WORK ITEM
Count the lines in the records below that contain the word "column", and give only that count.

RECORDED INFORMATION
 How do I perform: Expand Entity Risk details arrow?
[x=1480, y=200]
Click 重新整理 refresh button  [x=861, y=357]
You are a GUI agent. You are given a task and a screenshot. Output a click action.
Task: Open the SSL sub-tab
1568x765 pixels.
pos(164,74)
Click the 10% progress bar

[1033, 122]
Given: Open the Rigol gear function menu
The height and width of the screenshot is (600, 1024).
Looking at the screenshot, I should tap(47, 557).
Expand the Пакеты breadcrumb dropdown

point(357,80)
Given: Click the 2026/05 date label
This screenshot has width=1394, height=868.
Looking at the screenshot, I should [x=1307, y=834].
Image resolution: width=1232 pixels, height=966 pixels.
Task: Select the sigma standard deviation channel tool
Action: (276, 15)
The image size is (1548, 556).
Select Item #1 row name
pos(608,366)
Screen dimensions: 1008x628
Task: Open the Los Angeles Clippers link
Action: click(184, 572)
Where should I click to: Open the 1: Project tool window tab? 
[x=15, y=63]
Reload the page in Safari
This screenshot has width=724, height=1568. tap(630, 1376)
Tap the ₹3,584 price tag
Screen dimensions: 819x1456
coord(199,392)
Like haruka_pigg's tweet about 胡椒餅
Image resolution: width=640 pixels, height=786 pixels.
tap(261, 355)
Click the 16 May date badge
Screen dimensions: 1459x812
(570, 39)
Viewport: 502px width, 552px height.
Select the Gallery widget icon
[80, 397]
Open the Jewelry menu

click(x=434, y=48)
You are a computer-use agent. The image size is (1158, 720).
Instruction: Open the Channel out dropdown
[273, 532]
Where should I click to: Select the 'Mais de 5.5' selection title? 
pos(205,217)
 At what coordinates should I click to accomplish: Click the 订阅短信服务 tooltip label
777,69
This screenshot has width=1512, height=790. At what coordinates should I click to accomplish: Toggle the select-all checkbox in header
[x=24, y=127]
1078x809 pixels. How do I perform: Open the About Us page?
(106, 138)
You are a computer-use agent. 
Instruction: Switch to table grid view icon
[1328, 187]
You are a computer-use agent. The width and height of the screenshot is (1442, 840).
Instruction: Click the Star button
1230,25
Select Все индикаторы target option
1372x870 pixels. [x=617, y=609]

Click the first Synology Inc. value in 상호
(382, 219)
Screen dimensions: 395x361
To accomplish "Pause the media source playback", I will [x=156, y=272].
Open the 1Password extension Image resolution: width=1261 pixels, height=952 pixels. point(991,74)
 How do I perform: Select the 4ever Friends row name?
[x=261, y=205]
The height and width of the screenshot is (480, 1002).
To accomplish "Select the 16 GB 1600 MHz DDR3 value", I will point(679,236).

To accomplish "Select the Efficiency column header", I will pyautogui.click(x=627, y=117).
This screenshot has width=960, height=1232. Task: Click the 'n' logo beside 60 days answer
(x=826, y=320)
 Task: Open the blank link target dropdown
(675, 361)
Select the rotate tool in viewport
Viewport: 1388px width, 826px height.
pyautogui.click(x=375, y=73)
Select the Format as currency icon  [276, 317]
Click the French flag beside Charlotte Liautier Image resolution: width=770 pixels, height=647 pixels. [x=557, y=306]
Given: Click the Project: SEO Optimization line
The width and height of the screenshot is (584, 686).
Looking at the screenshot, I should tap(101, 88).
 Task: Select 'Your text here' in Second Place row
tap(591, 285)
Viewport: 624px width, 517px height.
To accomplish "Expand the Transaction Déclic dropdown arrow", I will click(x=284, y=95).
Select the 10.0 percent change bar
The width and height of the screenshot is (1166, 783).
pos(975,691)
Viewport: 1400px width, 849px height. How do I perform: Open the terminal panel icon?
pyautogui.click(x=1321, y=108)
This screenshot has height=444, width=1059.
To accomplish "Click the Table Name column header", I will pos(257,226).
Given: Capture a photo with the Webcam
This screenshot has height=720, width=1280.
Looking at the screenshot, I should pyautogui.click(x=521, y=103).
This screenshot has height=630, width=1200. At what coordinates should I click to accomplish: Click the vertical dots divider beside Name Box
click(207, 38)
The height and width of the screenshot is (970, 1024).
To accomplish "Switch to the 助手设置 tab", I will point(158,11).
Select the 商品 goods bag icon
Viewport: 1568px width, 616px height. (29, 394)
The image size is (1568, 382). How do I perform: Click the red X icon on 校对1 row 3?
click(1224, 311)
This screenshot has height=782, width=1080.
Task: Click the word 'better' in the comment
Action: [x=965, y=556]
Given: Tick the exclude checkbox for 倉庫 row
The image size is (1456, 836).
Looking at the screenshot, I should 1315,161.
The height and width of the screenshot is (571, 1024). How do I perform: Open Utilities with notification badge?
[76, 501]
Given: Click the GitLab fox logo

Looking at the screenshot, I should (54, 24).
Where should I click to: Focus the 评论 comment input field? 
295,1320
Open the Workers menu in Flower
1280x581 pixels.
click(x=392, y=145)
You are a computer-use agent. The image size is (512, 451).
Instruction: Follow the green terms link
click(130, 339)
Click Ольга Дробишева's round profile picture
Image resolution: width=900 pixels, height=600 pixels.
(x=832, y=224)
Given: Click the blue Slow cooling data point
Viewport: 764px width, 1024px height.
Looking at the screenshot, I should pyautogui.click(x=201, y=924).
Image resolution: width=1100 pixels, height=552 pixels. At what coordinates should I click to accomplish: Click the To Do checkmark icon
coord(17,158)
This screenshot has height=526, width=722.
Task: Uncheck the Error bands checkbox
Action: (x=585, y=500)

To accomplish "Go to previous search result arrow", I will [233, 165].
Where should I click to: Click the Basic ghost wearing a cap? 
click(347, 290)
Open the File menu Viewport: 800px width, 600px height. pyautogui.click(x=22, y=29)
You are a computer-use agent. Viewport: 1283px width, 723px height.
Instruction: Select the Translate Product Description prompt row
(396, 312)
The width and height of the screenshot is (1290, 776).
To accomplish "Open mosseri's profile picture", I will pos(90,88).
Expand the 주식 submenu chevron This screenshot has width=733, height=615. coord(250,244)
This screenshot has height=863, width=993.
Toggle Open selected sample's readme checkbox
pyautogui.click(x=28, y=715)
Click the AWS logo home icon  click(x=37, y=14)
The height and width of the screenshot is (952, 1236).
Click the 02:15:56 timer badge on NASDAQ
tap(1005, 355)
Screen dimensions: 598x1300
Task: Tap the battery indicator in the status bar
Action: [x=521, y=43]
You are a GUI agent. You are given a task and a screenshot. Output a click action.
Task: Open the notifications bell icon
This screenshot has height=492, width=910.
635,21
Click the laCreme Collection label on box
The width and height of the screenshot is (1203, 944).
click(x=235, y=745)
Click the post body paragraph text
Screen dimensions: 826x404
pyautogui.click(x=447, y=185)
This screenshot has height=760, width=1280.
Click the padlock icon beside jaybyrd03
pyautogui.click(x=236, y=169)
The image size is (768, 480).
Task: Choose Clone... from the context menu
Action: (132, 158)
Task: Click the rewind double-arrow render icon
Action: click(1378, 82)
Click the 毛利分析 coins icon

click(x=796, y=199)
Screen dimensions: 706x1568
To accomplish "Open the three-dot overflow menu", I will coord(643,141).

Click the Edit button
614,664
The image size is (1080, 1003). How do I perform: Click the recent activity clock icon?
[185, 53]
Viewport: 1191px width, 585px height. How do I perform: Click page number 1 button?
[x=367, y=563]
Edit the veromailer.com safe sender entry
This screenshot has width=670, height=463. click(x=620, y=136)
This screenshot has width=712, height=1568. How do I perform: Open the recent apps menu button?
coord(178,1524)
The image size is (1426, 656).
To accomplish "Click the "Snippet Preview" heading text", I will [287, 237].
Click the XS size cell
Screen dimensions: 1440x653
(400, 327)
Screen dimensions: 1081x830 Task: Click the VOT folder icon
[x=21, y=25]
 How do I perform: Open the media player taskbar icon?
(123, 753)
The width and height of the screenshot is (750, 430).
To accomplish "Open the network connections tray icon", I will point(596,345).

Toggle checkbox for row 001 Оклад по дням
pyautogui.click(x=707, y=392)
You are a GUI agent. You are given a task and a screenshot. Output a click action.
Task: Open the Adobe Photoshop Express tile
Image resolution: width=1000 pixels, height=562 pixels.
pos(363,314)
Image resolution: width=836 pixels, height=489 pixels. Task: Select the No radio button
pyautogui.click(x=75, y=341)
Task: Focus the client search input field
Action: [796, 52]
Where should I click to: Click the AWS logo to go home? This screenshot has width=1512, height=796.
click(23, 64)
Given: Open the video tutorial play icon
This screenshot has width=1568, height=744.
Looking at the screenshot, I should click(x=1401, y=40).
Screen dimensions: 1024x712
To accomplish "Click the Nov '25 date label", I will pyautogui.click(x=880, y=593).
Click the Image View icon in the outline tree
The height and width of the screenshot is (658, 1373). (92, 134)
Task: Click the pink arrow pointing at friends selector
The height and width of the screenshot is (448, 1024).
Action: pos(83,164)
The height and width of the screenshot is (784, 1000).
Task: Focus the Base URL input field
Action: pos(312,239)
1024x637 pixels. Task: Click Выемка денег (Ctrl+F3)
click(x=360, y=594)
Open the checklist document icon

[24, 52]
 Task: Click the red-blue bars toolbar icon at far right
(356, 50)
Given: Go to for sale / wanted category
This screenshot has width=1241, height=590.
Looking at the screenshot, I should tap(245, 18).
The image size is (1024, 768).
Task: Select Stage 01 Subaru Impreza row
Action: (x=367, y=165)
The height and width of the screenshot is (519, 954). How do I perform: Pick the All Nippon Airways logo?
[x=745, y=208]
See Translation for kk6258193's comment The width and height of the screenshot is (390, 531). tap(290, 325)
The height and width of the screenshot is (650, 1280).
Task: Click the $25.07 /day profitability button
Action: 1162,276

SOLUTION FOR THIS PROBLEM
2